The Mindset Drills Program
- Ted Lawlor
- Jun 7
- 3 min read
You know the drill.
In the gym or on the pitch, you don’t just play the game. You drill the fundamentals until they’re second nature — footwork, positioning, timing. Reps, reps, reps.
That’s how confidence is built. That’s how clutch moments are won. So why not do the same for your mind?
Mindset Drills are mental reps. Tools like Visualisation, Mental Rehearsals, Anchoring, and Priming help you train your nervous system to stay focused, sharp, and confident under pressure.
1. Visualisation – Mental Reps Before the Real Thing
Visualisation is used by elite athletes, performers and leaders — because your brain doesn’t know the difference between a well-visualised event and a real one.
By seeing yourself win, respond calmly, or perform with confidence, you train your brain to believe it’s already happened. So when the moment comes, it’s familiar.
👁 It’s like shadowboxing for the mind – no gloves, just focus.
2. Mental Rehearsals – Run the Play Before It Starts
Going into a big lift, a competition, or even a meeting? Mental rehearsals are like a pre-match warm-up in your head.
You run through the whole scene in detail — what you'll see, hear, say, do — so you feel prepared and in control. Less guessing. More instinct.
🎯 It’s the playbook in your head – so when life calls the play, you’re ready.
3. Anchoring – Lock in Confidence on Cue
Ever have a song or smell trigger a memory instantly? That’s an anchor.
In performance psychology, you can build your own anchors — linking a physical action (like clenching a fist or touching your chest) with a powerful emotional state (like confidence or calm).So when nerves hit? Boom. Anchor it. You’re back in the zone.
🧷 It’s like having a reset button built into your body.
4. Priming – Set Your Mental Tone
Priming is the quick activation tool that sets your mental state before the pressure hits. It combines breath, movement and intention to get your body and brain in sync.

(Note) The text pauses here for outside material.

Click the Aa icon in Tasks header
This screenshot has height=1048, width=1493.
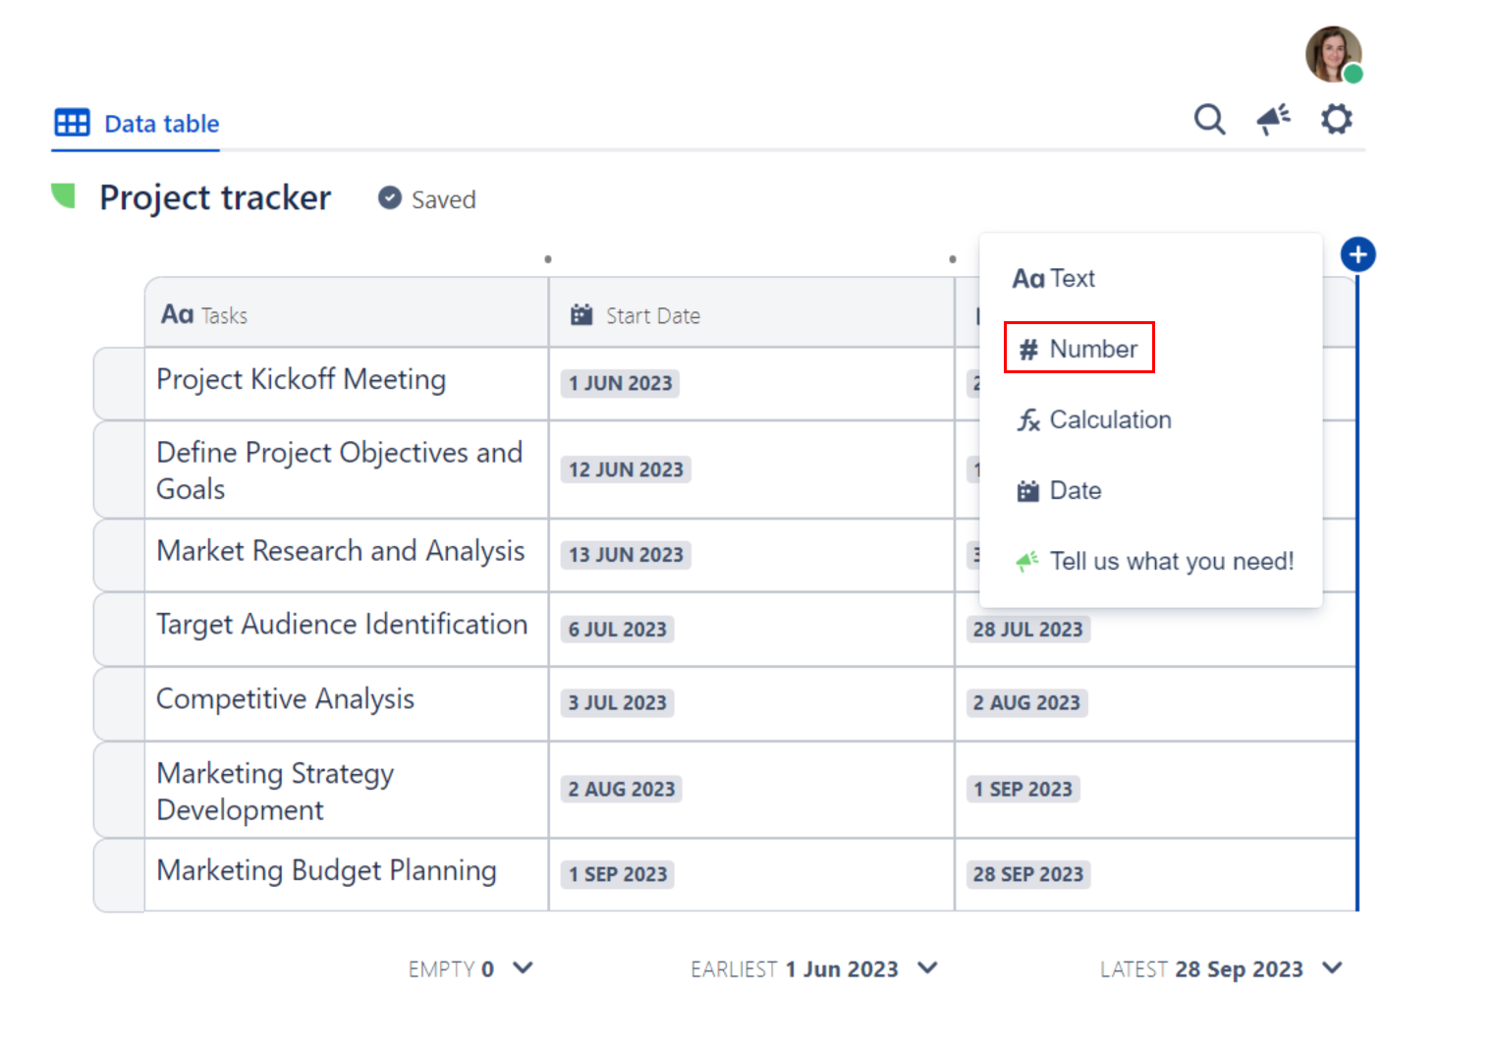coord(178,315)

Great before training, events, or any moment where you need to show up sharp.
⚡ Think of it as flipping the “ON” switch for your mind.
🔁 Sample Routine: Mindset Drills in 10 Minutes or Less
Here’s a simple, powerful drill sequence to use before a match, gym session, interview or anything where mindset matters:
🔹 Step 1: Priming (2–3 minutes)
1 minute of deep breathing to reset
30 seconds of body movement (jumps, stretches, shakeout)

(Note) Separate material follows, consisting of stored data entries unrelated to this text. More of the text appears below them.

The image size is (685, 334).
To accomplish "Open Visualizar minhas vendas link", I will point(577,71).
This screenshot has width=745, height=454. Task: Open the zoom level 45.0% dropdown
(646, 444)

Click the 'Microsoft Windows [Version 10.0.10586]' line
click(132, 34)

1 minute of self-talk:“I’m ready. I’ve done the work. I trust myself.”
🔹 Step 2: Visualisation & Mental Rehearsal (5 minutes)

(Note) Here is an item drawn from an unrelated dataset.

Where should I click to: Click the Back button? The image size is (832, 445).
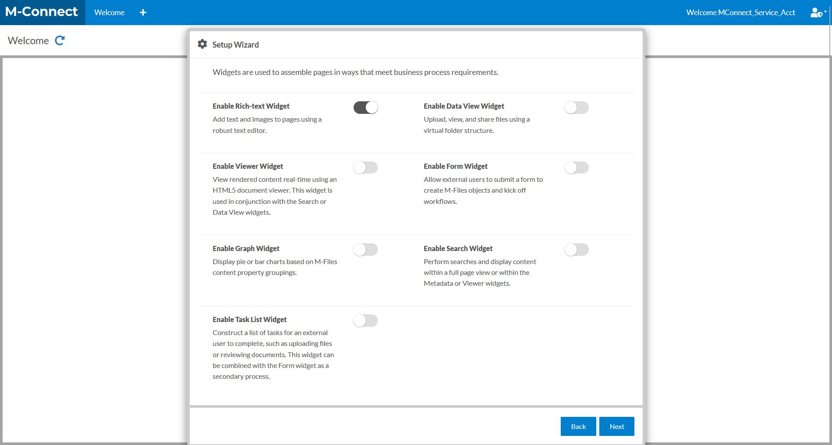[578, 426]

Sit still, close your eyes
Visualise yourself walking into the moment: focused, calm, confident
Then mentally rehearse the exact actions: how you’ll move, speak, perform
Feel the emotions — not just see it, feel it.
🔹 Step 3: Anchoring (2 minutes)
While visualising success, squeeze your fist or press your fingers together
Do this every time you feel powerful — link the emotion to the action
Over time, this becomes your quick-switch back into flow state
Why It Matters
You don’t wait for the game to start before you warm up. You drill first.
Mindset Drills get you mentally ready to perform on command. They wire in confidence, prep your nervous system, and make pressure feel familiar — even easy.
🎯 Visualise the win
🎮 Rehearse the play
🧷 Anchor the feeling
⚡ Prime your state
You’ve trained your body — now drill your mind.